Anyways, this guy works at an airport doing his part to keep America safe by inspecting each passenger that moves through his security station. One passenger he doesn’t mind inspecting is a woman (Alice Eve) so attractive that we get a slow motion montage of drooling, wide-eyed men as she moves on her way to catch her flight. She loses her cell phone. He finds it, but she’s already airborne. They decide to meet (meet cute) when she gets back in town so he can return it to her.

So, they start dating, right? But all this guy’s friends (T.J. Miller, Mike Vogel, and Nate Torrence) say things like “Hey, dude! She’s hot! You’re a 5! She’s a 10! This can’t work out!” or variations thereof for, like, the next 40 minutes. Then, well, you’ve probably seen a few romantic comedies before, so you can probably guess what happens. You know, boy meets girl, boy loses girl, etcetera.

This is an acceptably standard rom-com and when so many in the genre can’t even pull that off, it’s some small accomplishment. Then again, “Not Painful!” is not exactly something that can be slapped on an ad in the paper. There’s some nice chemistry between the cast, even though the gaggle of babbling dudes plays like hand-me-down Apatow and the Perfect 10 remains too distant and idealized, so much so that a chance for emotional connection to these people is allowed to escape. It also doesn’t help that the movie plays like a gentle PG-13 forced into an uncomfortably fitting R, which also does nothing to stem the undercurrent of cruelty in the presentation of the protagonist’s family and ex-girlfriend, who are played as rude and ridiculously over-the-top idiots at a level that seems out of context with the rest of the movie.

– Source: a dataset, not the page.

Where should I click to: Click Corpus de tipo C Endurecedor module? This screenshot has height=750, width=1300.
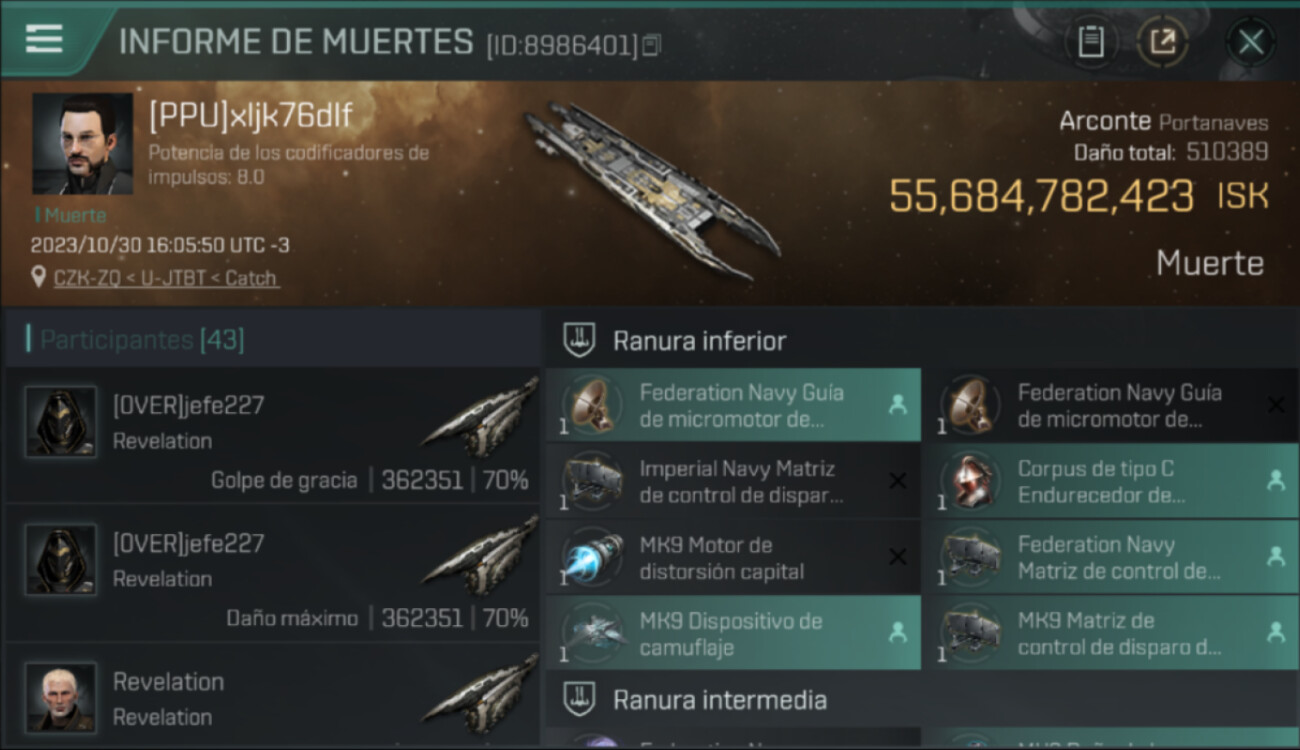pyautogui.click(x=1110, y=482)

The movie never becomes a dull dance of numerology, but it never quite becomes a satisfying romantic comedy, either. I didn’t have a bad time watching it. I smiled from time to time, I even managed a few chuckles, but as I left the theater the movie threatened to leave my mind. I kept it in my thoughts long enough to type out this written equivalent of a shrug, but I’ll let it go now. One day, a few years from now, I’ll be channel surfing and spot it and think: what’s this? That’s right, I think I saw that.